There are still no comprehensive reports of brain autopsy from infected patients. However, a possible mechanism of action of cerebrovascular accidents could be hypercoagulability, with the resulting formation of micro- and macro-thrombi in the vessels. Another reason could be the infection-induced hypoxia observed in these patients.

A thorough neurological examination should be performed in patients with COVID-19, including headache, altered consciousness, anosmia, paraesthesia, and other pathological neurological signs.
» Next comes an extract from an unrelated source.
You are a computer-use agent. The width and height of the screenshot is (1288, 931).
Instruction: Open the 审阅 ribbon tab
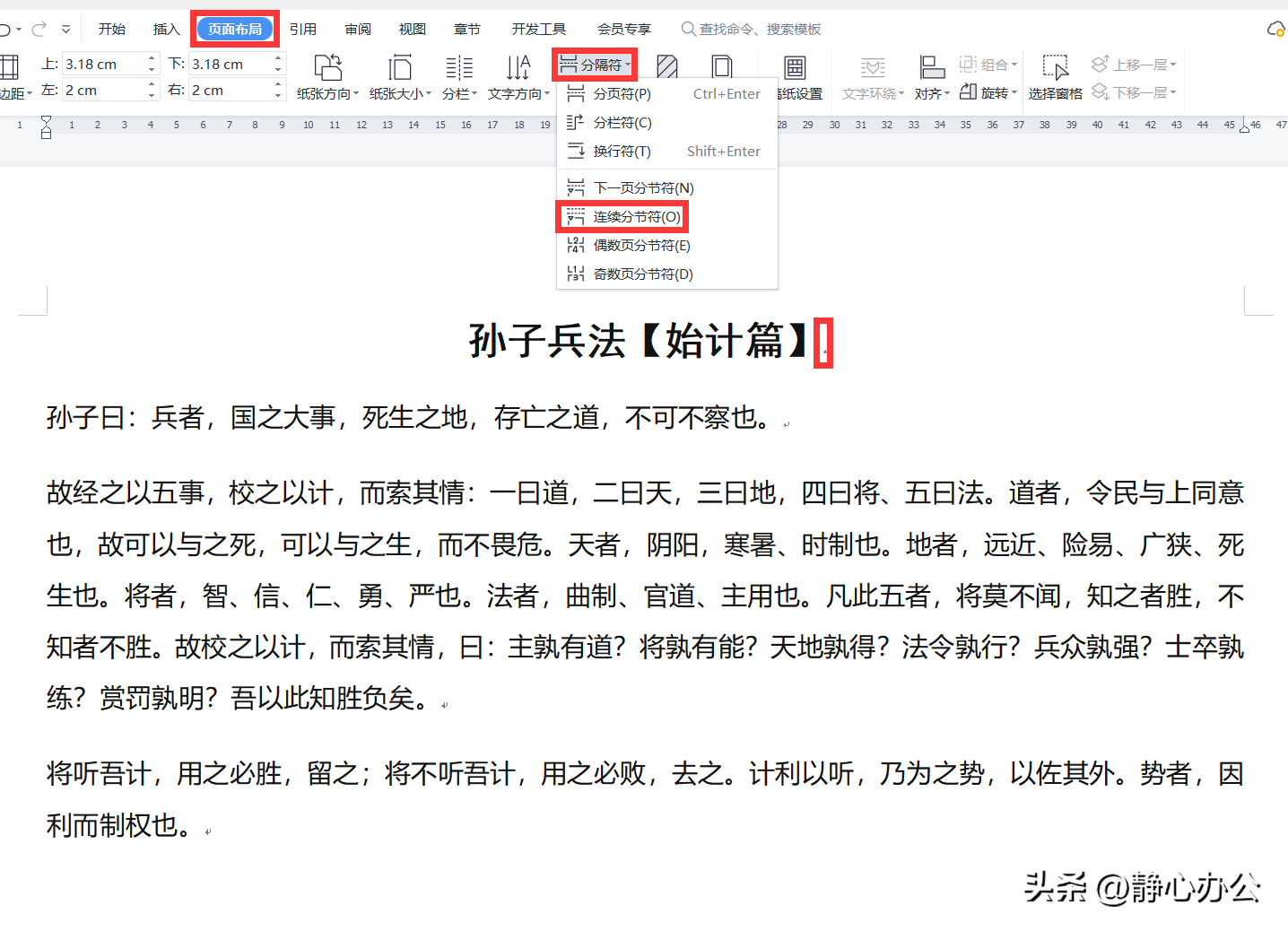point(358,30)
Additionally, a recent study reported the presence of the viral genome in cerebrospinal fluid in an infected patient with neurological involvement, opening up a new approach to monitoring in parallel with symptoms.7 Elevated PCR and D-dimer levels indicate increased inflammation and abnormalities in the coagulation cascade, respectively, which play a role in the pathophysiology of cerebral ischaemia.8 Elderly patients and those with prothrombotic risk factors should be carefully monitored. During the COVID-19 pandemic, SARS-CoV-2 infection should be included in the differential diagnosis of patients presenting with pathological involvement of the central nervous system. This will prevent both diagnosis delays or errors and limit the spread of the virus. Healthcare teams must bear in mind that cerebrovascular events can be a presenting symptom of COVID-19, and must protect themselves from infection when dealing with these patients.

More studies are needed to determine the best supportive treatment for cardiovascular involvement and the high risk of hypercoagulability caused by this disease, and it is important to bear in mind that these patients are at high risk of cardioembolism. Anticoagulant dosing used in existing hospital protocols could be insufficient. Experts recommend administering pharmacological thrombosis prophylaxis, possibly at high doses, in all COVID-19 patients admitted to critical care.4

SARS-CoV-2 infection has a multisystem involvement. The widely differing presenting symptoms of the COVID-19 syndrome shows that it cannot be considered a disease with a single phenotype, but rather a pathology that differs in its form of presentation and course in different individuals.

More studies are needed to identify the neurological involvement in COVID-19. Future epidemiological studies and case registries should determine the real incidence of these neurological complications, their pathogenic mechanisms, and the therapeutic options available. As no effective treatment has yet been discovered, it would be interesting to perform more autopsies in SARS-CoV-2 non-survivors to gain a more detailed, comprehensive understanding of the COVID-19 syndrome.

The authors declare that they have no conflict of interest.